▶ ASSIGNMENT: Only these lines are needed: the first line of the entries below through the line with "Menu (366, 31)", each returned exactly.
==========
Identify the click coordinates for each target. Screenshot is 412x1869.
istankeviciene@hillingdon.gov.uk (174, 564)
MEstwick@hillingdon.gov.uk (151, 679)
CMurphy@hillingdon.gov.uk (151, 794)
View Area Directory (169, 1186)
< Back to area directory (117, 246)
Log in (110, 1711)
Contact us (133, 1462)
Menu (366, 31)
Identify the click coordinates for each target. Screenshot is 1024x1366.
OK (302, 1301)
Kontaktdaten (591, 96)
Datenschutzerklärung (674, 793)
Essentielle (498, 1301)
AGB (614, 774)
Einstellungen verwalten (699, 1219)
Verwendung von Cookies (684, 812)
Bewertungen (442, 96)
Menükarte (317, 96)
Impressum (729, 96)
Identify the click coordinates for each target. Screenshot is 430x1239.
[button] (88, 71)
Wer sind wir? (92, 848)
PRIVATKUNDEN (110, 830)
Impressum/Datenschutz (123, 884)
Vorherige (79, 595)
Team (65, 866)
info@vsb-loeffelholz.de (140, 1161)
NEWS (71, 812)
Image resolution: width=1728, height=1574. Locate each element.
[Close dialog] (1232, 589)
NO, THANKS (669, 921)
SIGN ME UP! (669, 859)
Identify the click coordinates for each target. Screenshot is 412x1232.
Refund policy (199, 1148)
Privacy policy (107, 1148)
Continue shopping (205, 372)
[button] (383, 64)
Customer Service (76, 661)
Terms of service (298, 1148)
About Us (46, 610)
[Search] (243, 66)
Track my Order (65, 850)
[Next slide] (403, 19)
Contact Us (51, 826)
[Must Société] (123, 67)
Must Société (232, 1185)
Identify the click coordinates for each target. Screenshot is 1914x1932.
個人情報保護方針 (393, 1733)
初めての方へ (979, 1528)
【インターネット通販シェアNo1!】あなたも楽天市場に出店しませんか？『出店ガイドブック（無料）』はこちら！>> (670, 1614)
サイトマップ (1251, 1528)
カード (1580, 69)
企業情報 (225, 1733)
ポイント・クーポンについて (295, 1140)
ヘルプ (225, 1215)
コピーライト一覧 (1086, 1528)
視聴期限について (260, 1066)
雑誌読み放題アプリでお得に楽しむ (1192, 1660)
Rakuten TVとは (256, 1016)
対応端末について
==========
▶ SOLVED EXERCISE:
Identify the click coordinates for each target. Screenshot is 412x1869.
istankeviciene@hillingdon.gov.uk (174, 564)
MEstwick@hillingdon.gov.uk (151, 679)
CMurphy@hillingdon.gov.uk (151, 794)
View Area Directory (169, 1186)
< Back to area directory (117, 246)
Log in (110, 1711)
Contact us (133, 1462)
Menu (366, 31)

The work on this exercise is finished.